- Opening Delimiter -
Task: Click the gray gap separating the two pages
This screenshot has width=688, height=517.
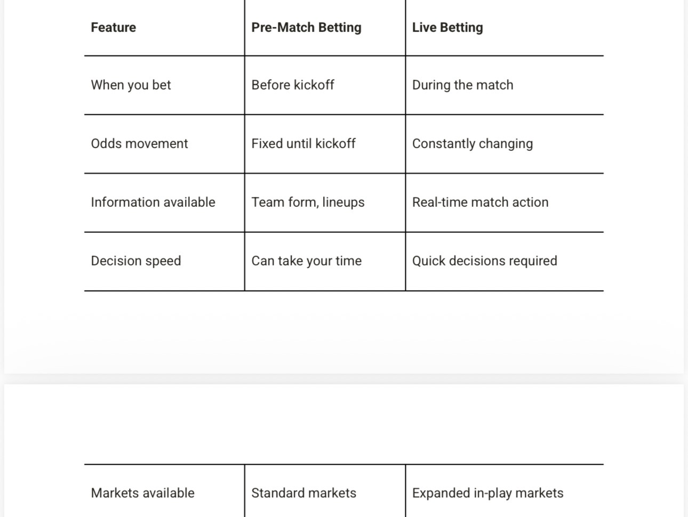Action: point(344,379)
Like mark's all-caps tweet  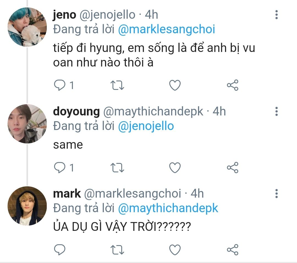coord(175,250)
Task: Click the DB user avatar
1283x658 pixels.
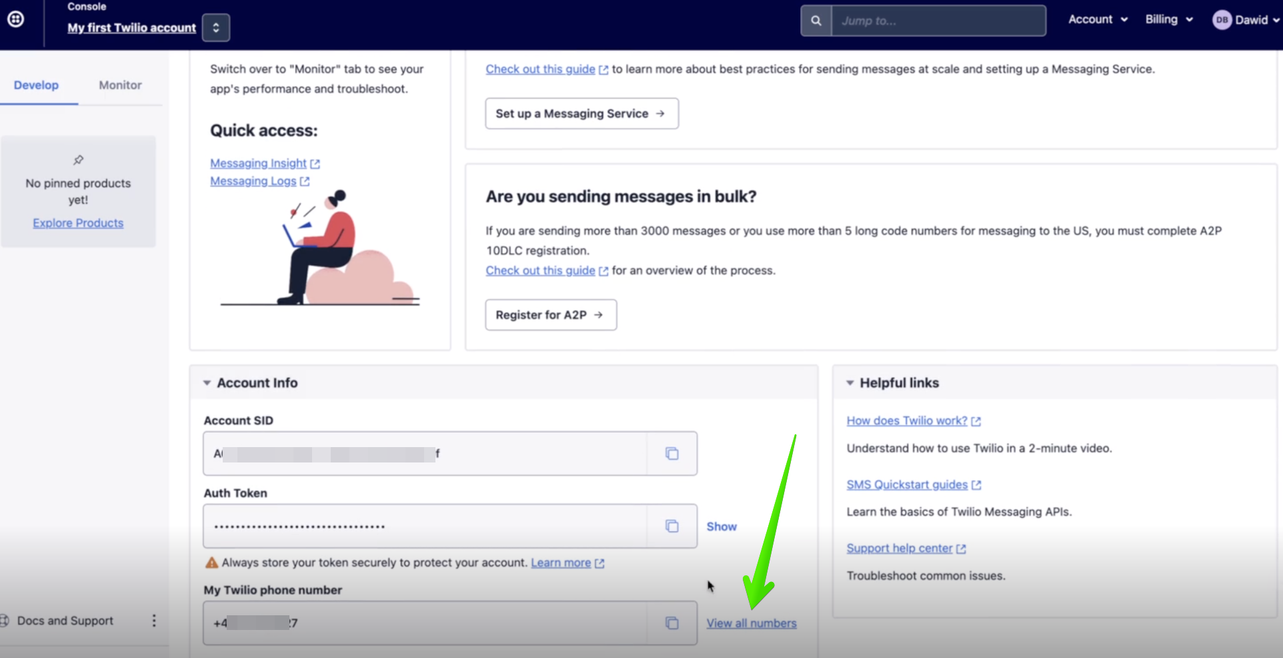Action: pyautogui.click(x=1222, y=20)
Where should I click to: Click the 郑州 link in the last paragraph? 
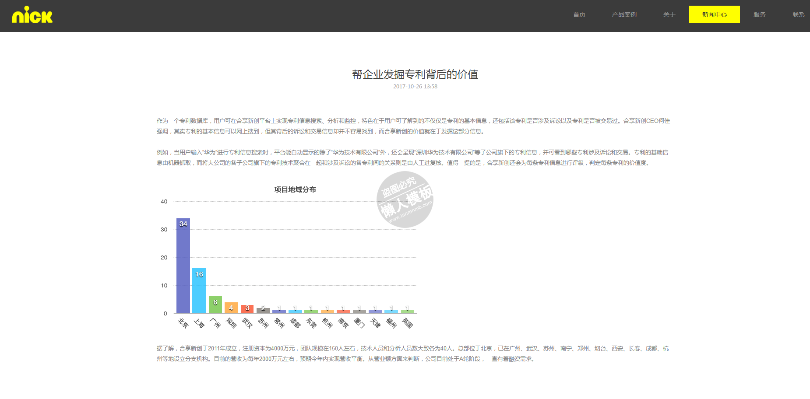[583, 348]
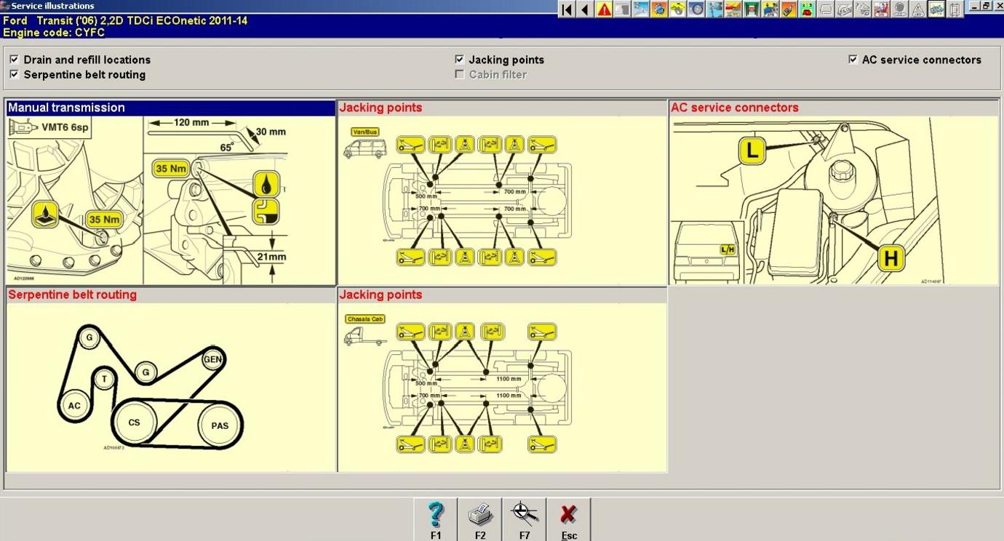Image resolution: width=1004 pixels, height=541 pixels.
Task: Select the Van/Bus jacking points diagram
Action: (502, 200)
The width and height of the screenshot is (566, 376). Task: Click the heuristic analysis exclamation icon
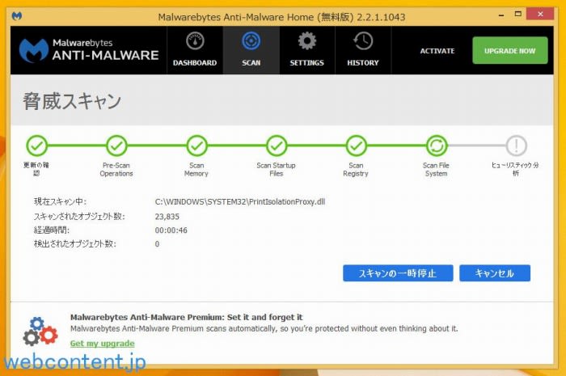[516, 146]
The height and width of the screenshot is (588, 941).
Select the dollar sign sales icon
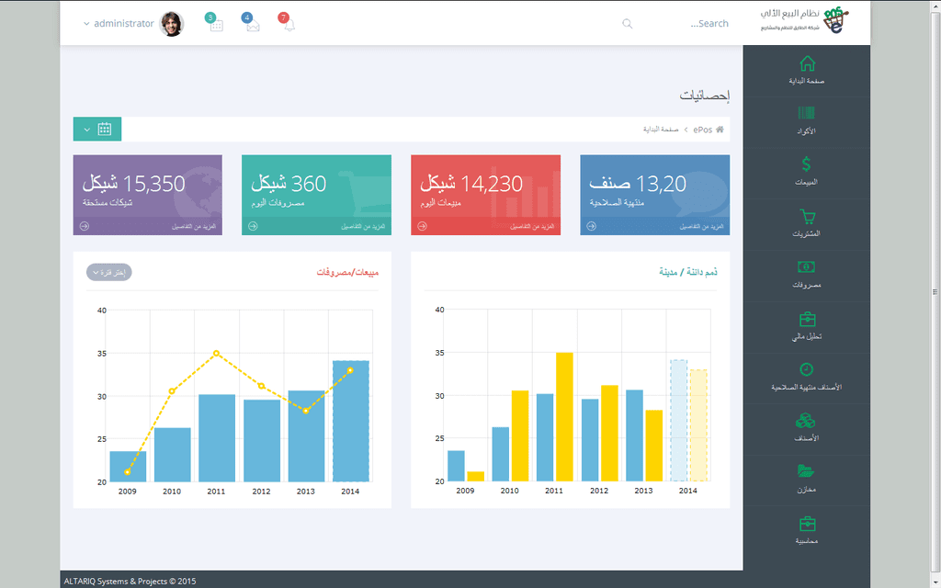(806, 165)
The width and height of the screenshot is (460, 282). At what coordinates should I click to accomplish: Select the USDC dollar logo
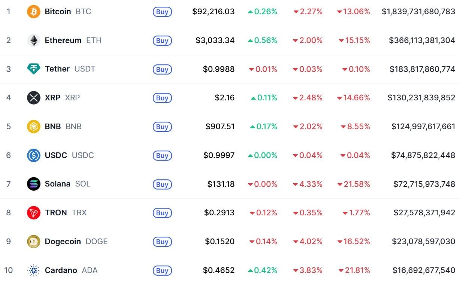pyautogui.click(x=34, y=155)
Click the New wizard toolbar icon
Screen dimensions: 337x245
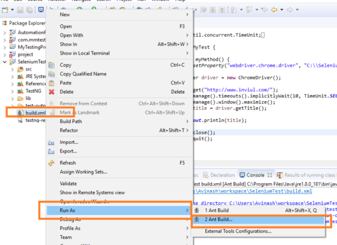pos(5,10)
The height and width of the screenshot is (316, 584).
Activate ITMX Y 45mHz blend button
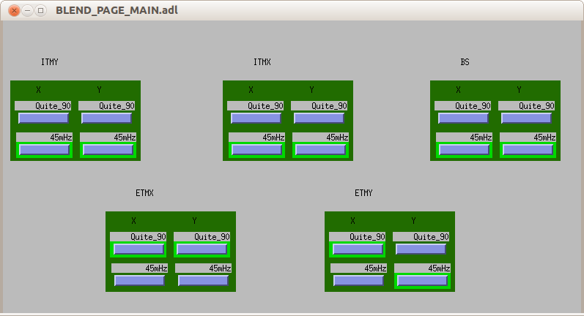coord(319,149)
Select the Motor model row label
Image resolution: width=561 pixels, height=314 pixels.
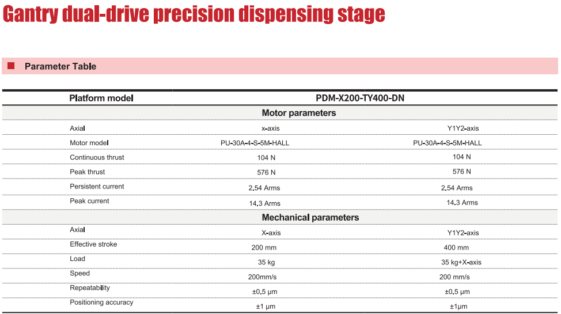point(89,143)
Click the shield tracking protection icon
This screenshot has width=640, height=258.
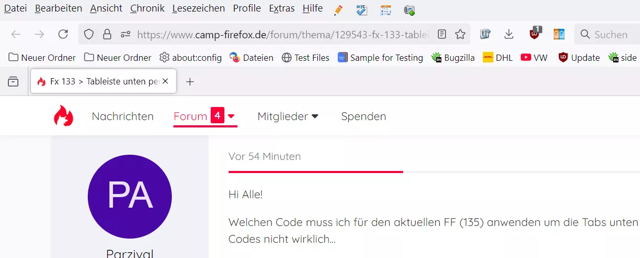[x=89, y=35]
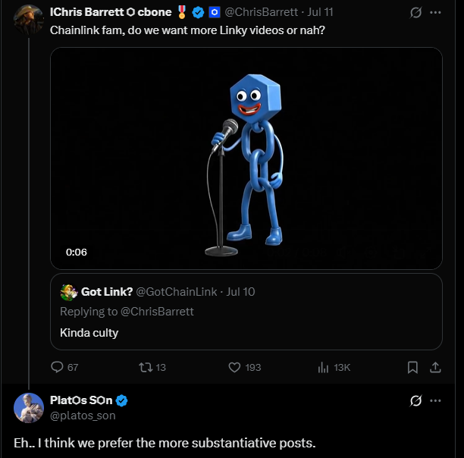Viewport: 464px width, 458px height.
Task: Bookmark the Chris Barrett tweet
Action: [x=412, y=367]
- Closing Delimiter -
- Opening Delimiter -
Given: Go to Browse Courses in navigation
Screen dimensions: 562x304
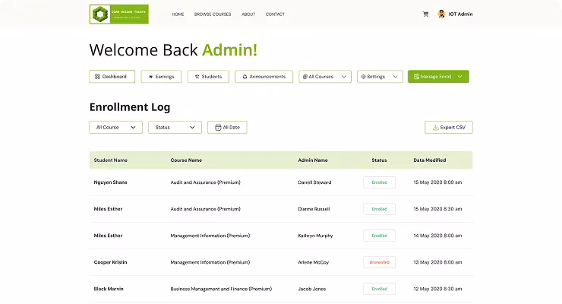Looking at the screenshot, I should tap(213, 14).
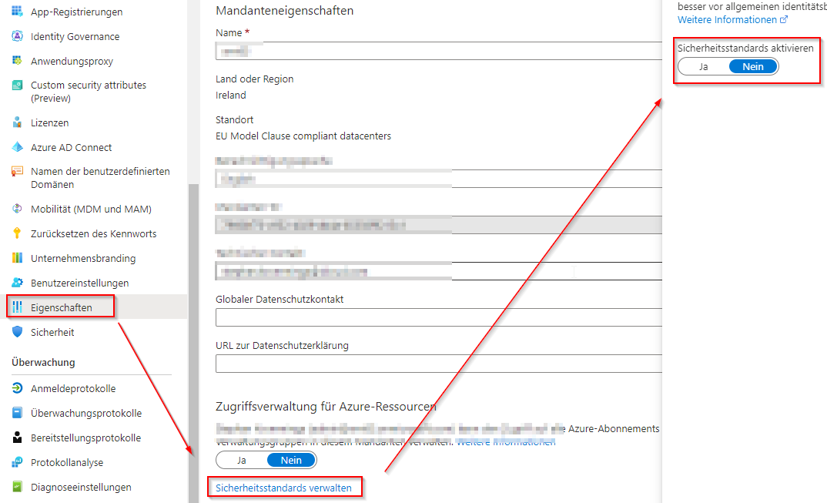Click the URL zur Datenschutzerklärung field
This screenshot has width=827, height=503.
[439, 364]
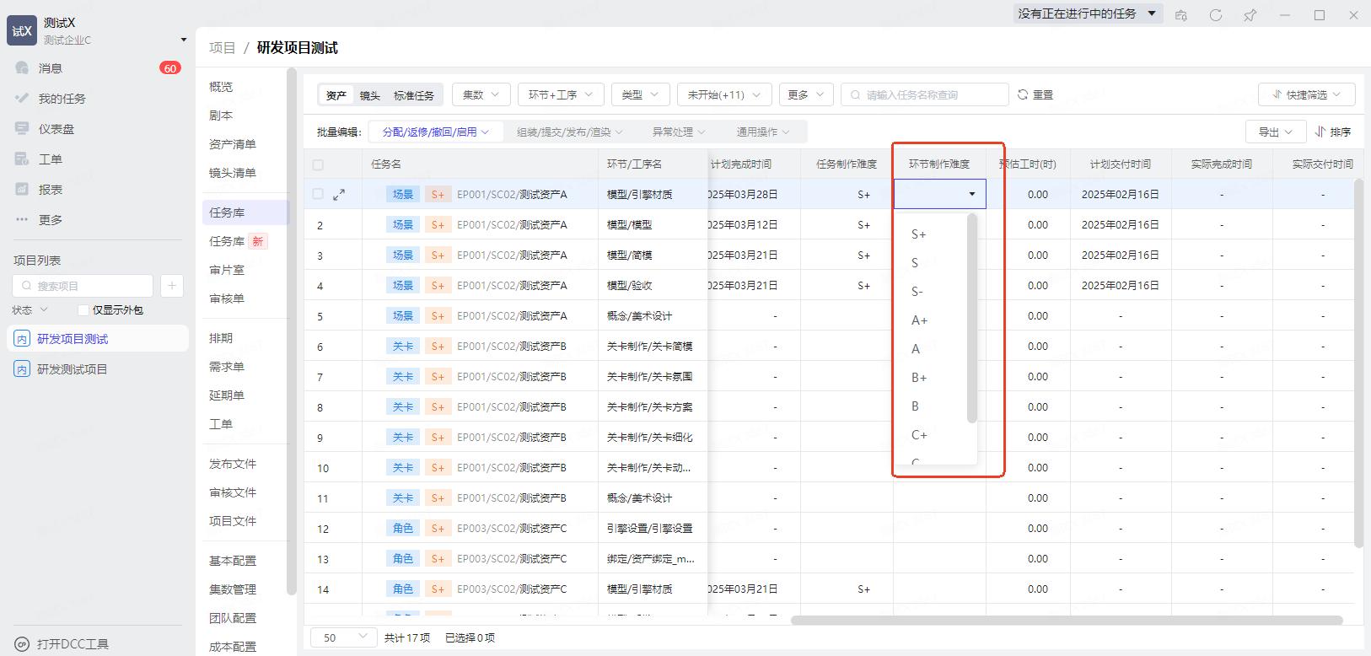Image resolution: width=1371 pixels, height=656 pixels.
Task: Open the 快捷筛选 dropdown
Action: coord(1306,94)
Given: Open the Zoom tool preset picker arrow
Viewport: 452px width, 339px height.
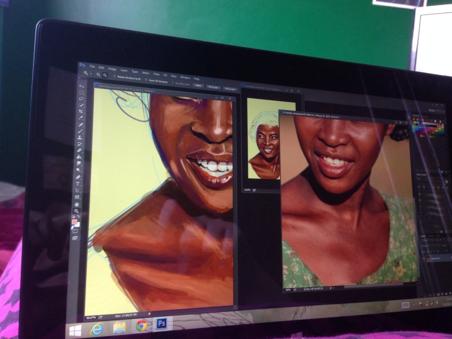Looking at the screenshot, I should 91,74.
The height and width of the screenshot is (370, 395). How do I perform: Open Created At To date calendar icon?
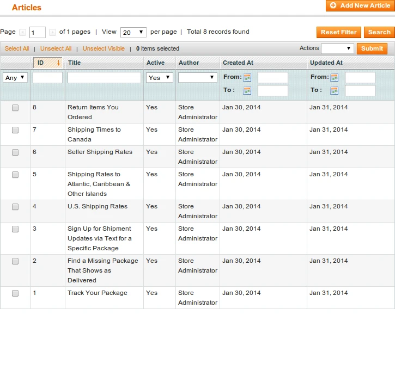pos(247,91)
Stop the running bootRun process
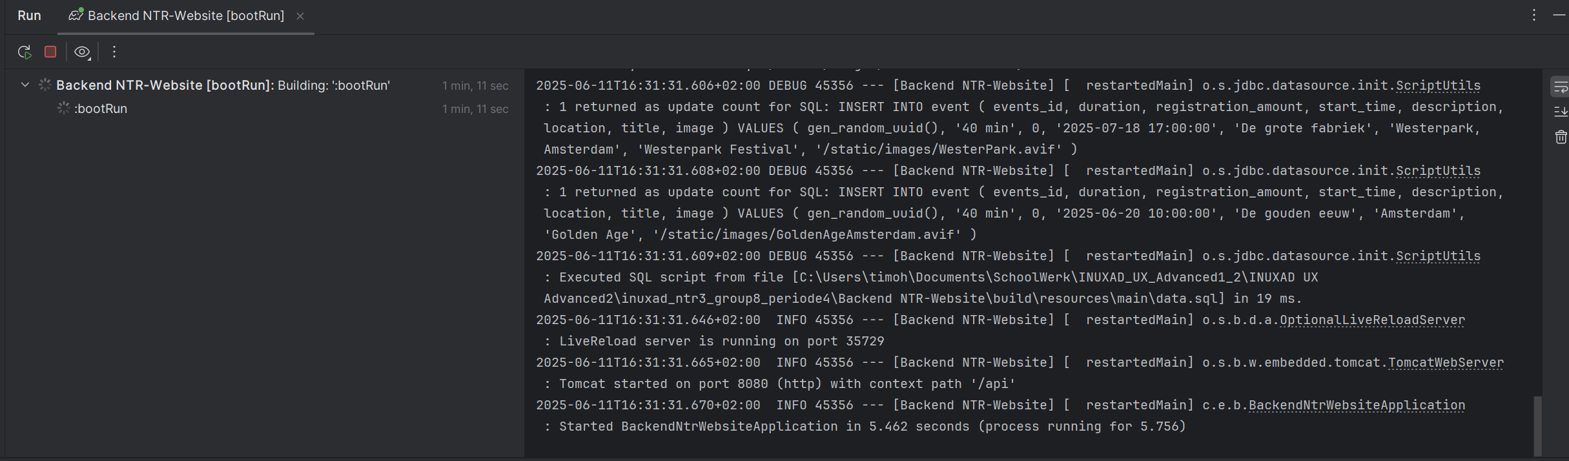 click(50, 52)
- Closing Delimiter -
Task goal: The expected answer is a copy of every line in the entries that holds the word "Given".

Solution to the exercise:
Given: Go to Browse Courses in navigation
Given: Open the Zoom tool preset picker arrow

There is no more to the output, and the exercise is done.